What is Unconscious Bias?
The fact is that unconscious bias is a challenge to avoid. When we grow up, we form deep views of the world around us, and that includes making judgments. Unconscious bias manifests in two noticeable ways. The first is by grouping specific demographics together regardless of the reality. This is most common when we see people. We judge a person by what they look like, their history, gender, or their finances.
The Halo Effect
We are predisposed to favor those people who are most like us. However, unconscious bias can also be seen in regards to the ‘halo effect,’ which is when we allocate traits to a person without them even knowing why. Most commonly, this is most noticeable when it comes to clothing, with those who wear more conservative attire more likely to develop a good working reputation no matter how poor their output may actually be.
It’s important to understand that everyone has some level of unconscious bias. It is a perfectly natural response to the unknown, and it is mostly unintended. When it becomes intended, then it shifts to become intended bias, which is very different.
The Workplace and Unconscious Bias
So, how does this affect the small business owner? For your HR department, it can affect recruitment, and that means you are putting restrictions (even unconscious ones) on your ability to hire the best people for the job. Promotions, staff development programs, and even rewards can all be affected by unconscious bias and will mean that your team is far weaker through a lack of diversity.
- Example One – You have two potential new team members. Both have the same qualifications and similar experiences. However, one has a tattoo that is visible even in their work clothes. Even though this person is interviewing for a non-customer facing role, unconscious bias makes it likely that you will choose the other candidate.
- Example Two – You are meeting your bank manager to discuss a business loan in order to obtain industrial equipment financing. Your application is rejected because you do not look professional enough, or your accent is not commonly heard. This can drastically affect your ability to obtain commercial loans or an interest free business loan. The unconscious bias of the bank manager could prevent you from receiving any funding for future company acquisitions.
How Does This Impact Your Small Business?

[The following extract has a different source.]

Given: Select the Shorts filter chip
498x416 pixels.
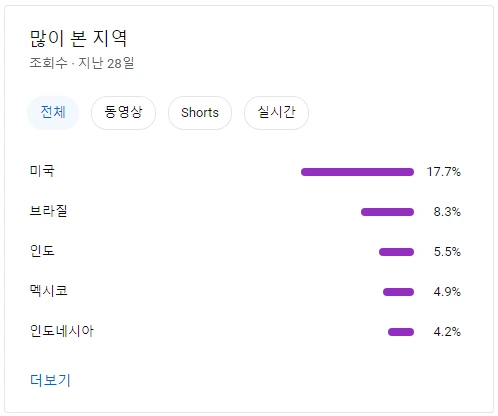Looking at the screenshot, I should 200,113.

We create stronger teams by combining a variety of strengths and experiences. If your hiring process is suffering from unconscious bias, then you are not getting the strongest possible team. Those learned stereotypes may well be automatic and unintentional, but they do continue to dictate the decisions that we make. Unconscious bias is the reason why there remains a gender bias in many industries.
How To Tackle Unconscious Bias
It is essential that you are aware of your vulnerability to unconscious bias, but knowing how to tackle that inherent trait can be challenging. While nobody is entirely free of unconscious bias, there are steps that you can take to ensure that your recruitment process and workplace are less affected by it.

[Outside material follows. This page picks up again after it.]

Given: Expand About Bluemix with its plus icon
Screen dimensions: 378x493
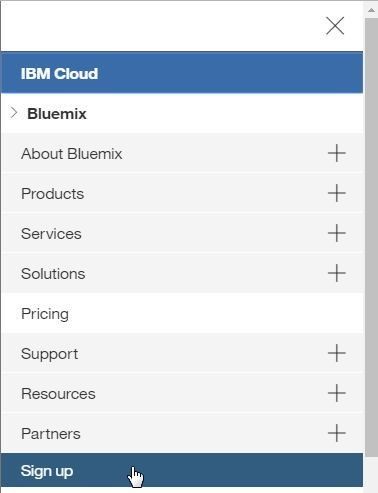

- Recognize that your current methods of hiring and promotion may be affected by unconscious bias.
- Review your hiring process to identify hidden bias. It can mean changing the wording on your recruitment advertising to be more inclusive or changing the way that you assess resumes.
- You can use anonymity to your advantage. This can apply not just to the hiring methodology, but also by committing to regular in-house surveys with a focus on unfair practices and hidden bias. You might also consider asking previous employees for anonymous feedback regarding their time working with your company.

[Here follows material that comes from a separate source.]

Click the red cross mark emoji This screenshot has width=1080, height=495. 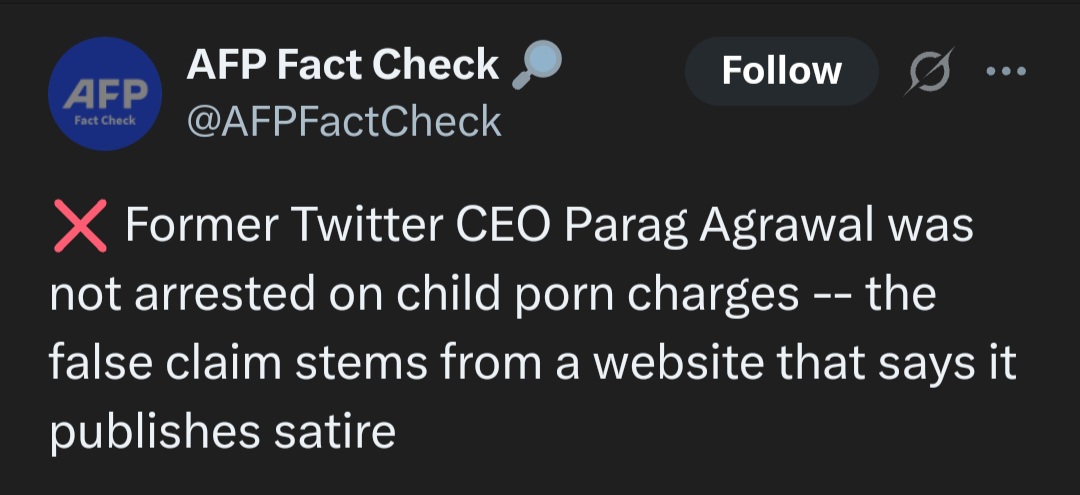pyautogui.click(x=80, y=226)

- Have an established complaint procedure. This can even be addressed by not limiting yourself to in-house resources. An external ombudsman can help you work through any issues that an employee might have.
- Promote diversity in your workplace, and encourage positivity in your branding in regards to people of color, LGBTQ, and female demographics. Use positive reinforcement to tackle unconscious bias, and you will find that it becomes far more noticeable when it is acting in a negative way.
Unconscious Bias and the Law
Even if your bias is not a conscious factor, when it comes to turning down a hiring application, it can still leave you exposed to a legal claim against you and your business. You are not allowed to discriminate on the grounds of disability, age, gender, relationship status, pregnancy, religion, race, or sexual orientation. Discrimination on these grounds, even if that discrimination was unconscious, can leave your business vulnerable. For those business owners that wish to keep their business safe and secure, tackling unconscious bias is more essential than ever.
Businesses need to incorporate a wide range of skill sets and experiences to remain as productive and creative as possible. Unconscious bias is the enemy of significant growth. By refusing to tackle the prevalence of unconscious bias in your business, you are ensuring that your team is not as strong as it can and should be.